Jack laughed. “You must have been a big hit, if you got that far.”
“No. I just have good eyes. And she’s allergic to underwear, which makes it pretty obvious.” She sat down heavily for a moment on a kitchen chair across the table from Pat.
“You look tired, honey,” Jack said concernedly.
“I haven’t had much sleep the last two nights,” she said and let them chortle at her, smiling a little.
“She’s a doll, that Paula,” Jack said. “If I were you, I’d keep a close eye on her.” He waited a moment. “You don’t have to go as far as moving in with her, though. Not if you’re not ready.”
Beebo looked up at him and reached out to squeeze his arm. “You’re too damn good to me, Jack,” she said. “I know it’s getting crowded here.”
“Nobody’s complaining!” Jack said. “Besides, if you move out, Pat will probably go, too. You’re still my biggest asset.”
Pat smiled and Beebo laughed, but there was just enough truth in it to make them all a little uncomfortable.
“If only you could get your elbow in your ear,” Pat said to her wistfully, making Jack hilarious. But despite the bantering tone, Pat had found a serious new interest in himself. He was staring and wondering at the many handsome, mannish, and somewhat authoritative girls around Greenwich Village. His crush on Beebo had the effect of opening his eyes to a new and quite fascinating possibility. But so far it was nothing to threaten his affection for Jack, and he said nothing.
Beebo lighted a cigarette, watching as Jack refilled her wine glass. “If I ask a hard question, will you boys tell me the truth?” she said at last. They nodded at her curiously in silent assent.
“When you want me to move out, will you, for God’s sake, please say so? I feel bad enough about mooching from Jack as it is.”
“Forget it,” Jack said. “Stay as long as you want to, pal.”
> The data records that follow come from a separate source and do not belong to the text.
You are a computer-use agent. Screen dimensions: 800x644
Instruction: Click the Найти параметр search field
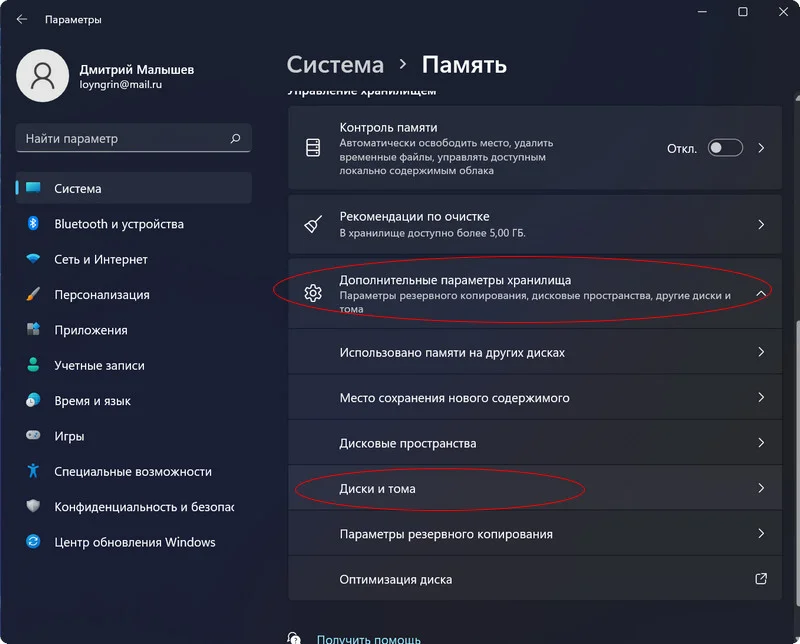[134, 138]
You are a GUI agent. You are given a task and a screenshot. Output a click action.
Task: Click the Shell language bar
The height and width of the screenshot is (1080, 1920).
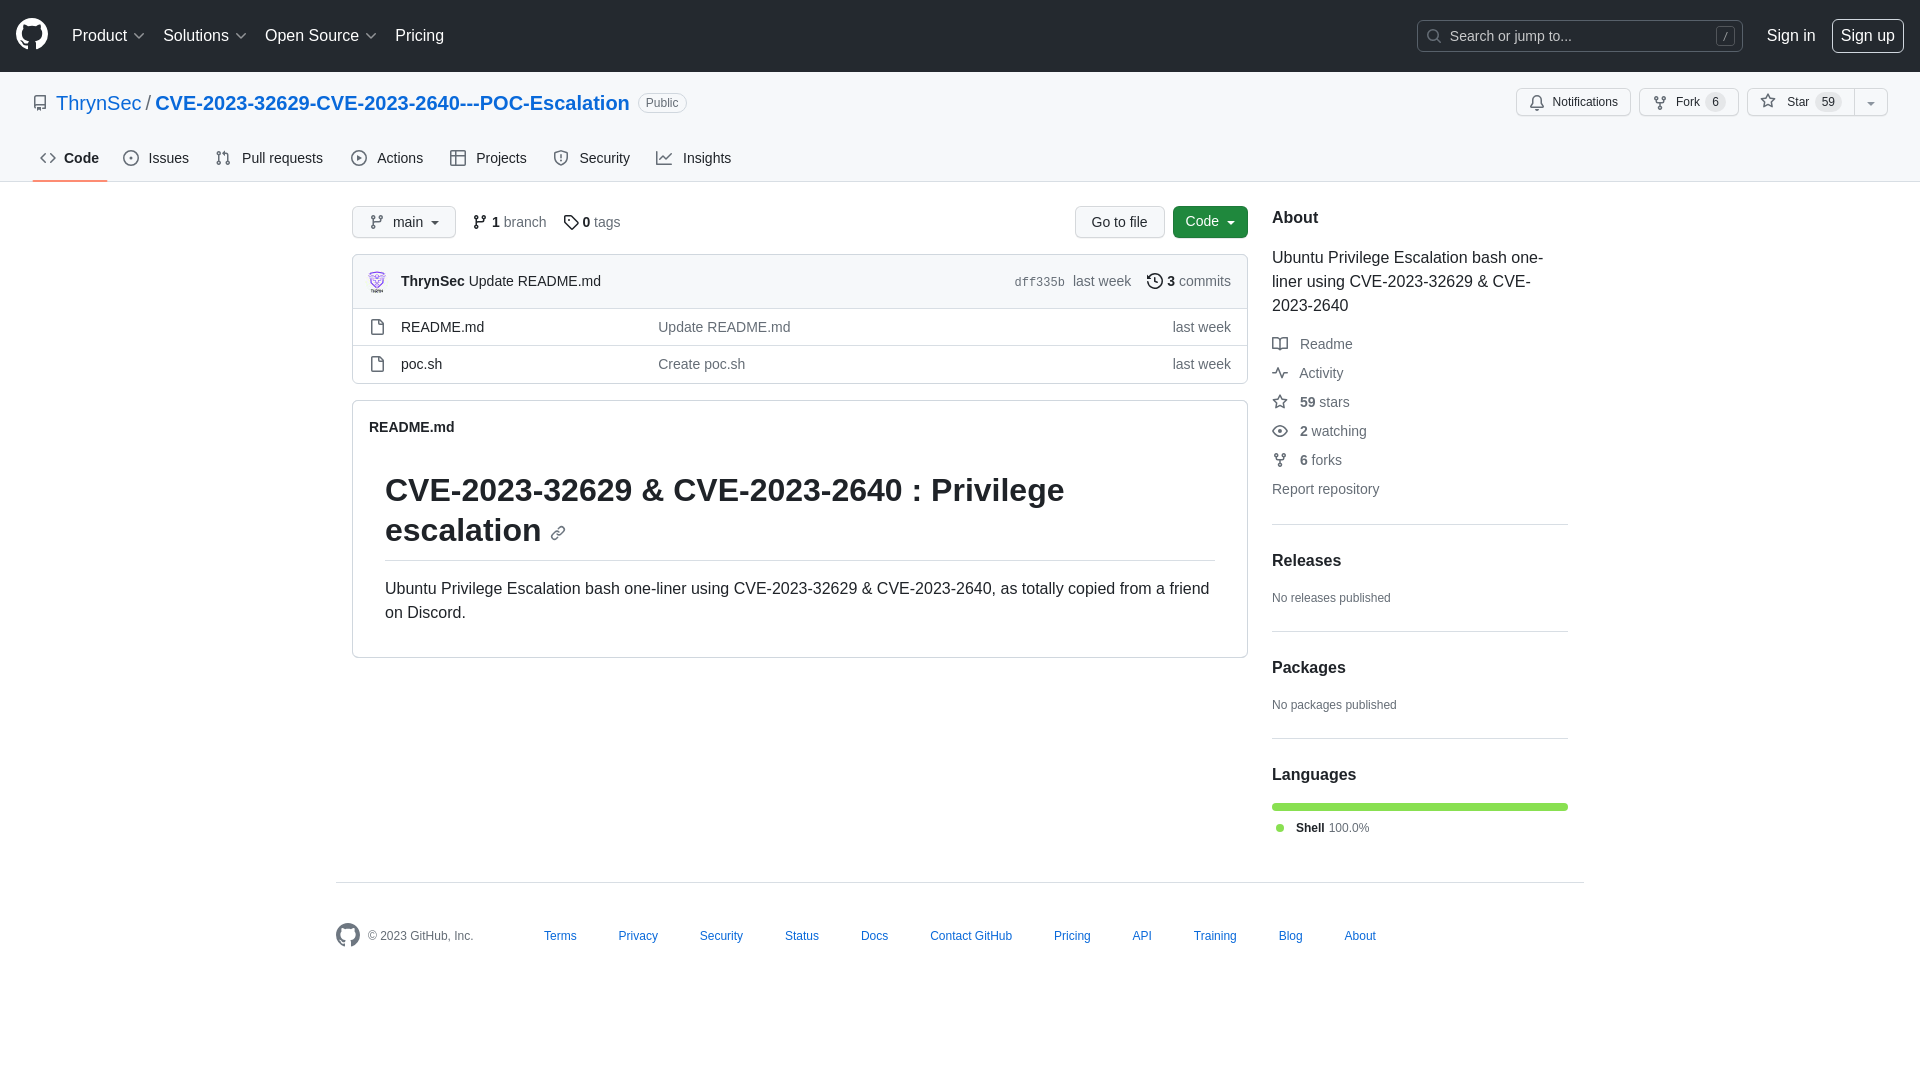click(1419, 806)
She sipped the drink. “It’s not that I don’t want Paula,” she said. “I just don’t want her enough to cut loose from all the rest of the women in the world yet. And I’m not earning enough to live alone.”
“You should have met her five years from now,” Jack said sagely. “You would have been ready then.”
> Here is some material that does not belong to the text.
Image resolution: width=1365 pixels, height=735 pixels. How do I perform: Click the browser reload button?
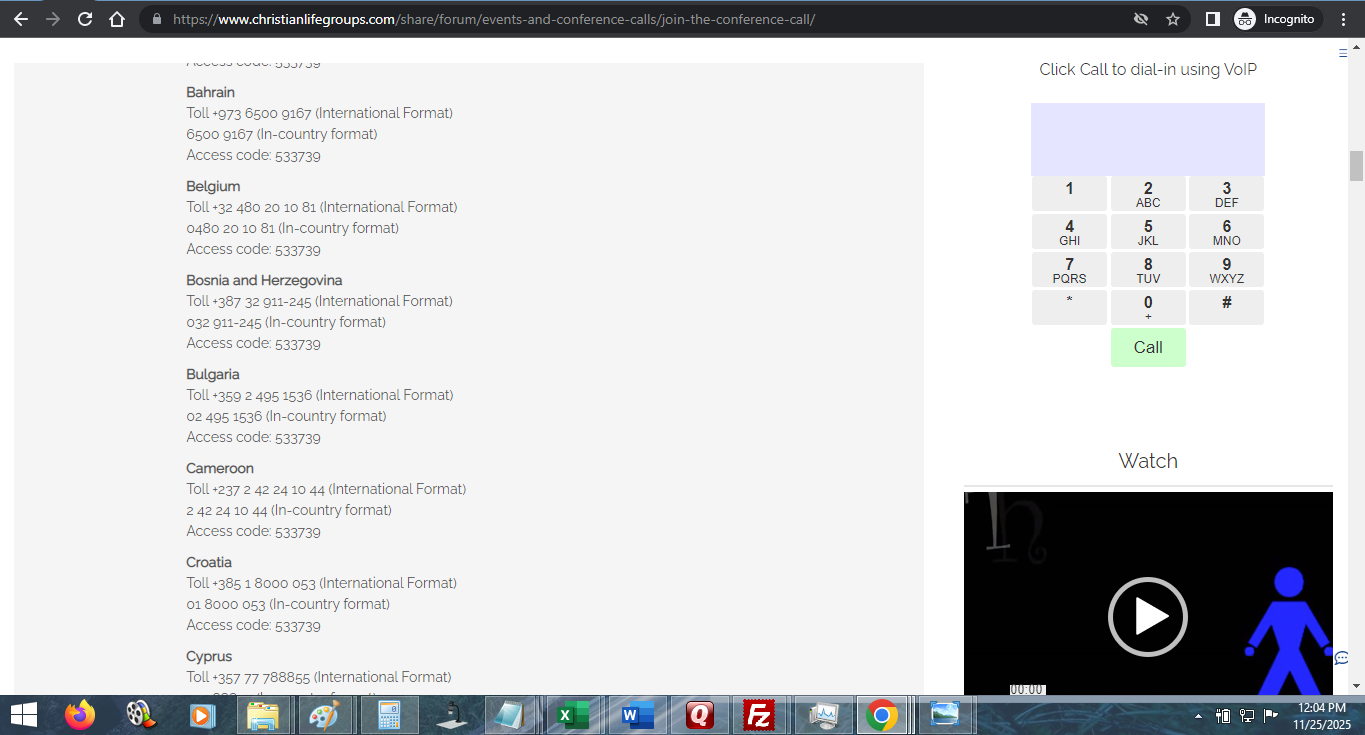pos(85,19)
“Maybe we can make it together after a few months,” Beebo said. She was musing guiltily about somebody else; someone who had nothing to do with Paula, and yet who affected Beebo’s decision not to go live with the pretty little redhead. Beebo had been eager to stay with Paula, eager to be asked, throughout the first night and day of their acquaintance. It would have solved so many problems, economic and emotional.
Then she got away from Paula for a few hours. She met a woman of provocative beauty who stuck in her imagination, almost without her realizing it at first, and who roused her desire for variety: Venus. When she got back to Paula, she was made to see that Paula was urgently in love with her, and it scared her. She was flattered but afraid of the responsibility. And not at all sure she could return the love in full measure.
So she dodged the decision temporarily by volunteering to take Jack’s sofa and leave the bed to the men. And for a while it worked out. Beebo spent most of her evenings with Paula—and sometimes the entire night—and Paula wisely refrained from pushing her any more on moving in.
There was a complete—and, Paula thought, ominous—silence from Mona. And another odd development was the disappearance of Pete Pasquini. For almost two weeks, nobody saw him. Marie kept saying she hoped to God he had deserted her at last. She was massively uninterested in finding him.
When he finally made a startling appearance, he touched off a howling family feud, with Marie vowing to drown him in spaghetti sauce and his mother promising to throw Marie in after him. The children lined up on the narrow stairs leading up from the kitchen and shrieked approval of the melee.
Beebo walked in on it at eight-thirty in the morning and brought a sudden stillness to the room. She stood there uncertainly with all eyes on her and finally said, “Don’t let me stop you.” Pete smiled at her.
Marie came to life, striding toward Beebo to plead her case with feminine ardor. “We find out this morning. He gets back last night, without telling nobody,” she said, waving a steaming red spoon at her husband. The coating of sauce underlined her threats to drown him.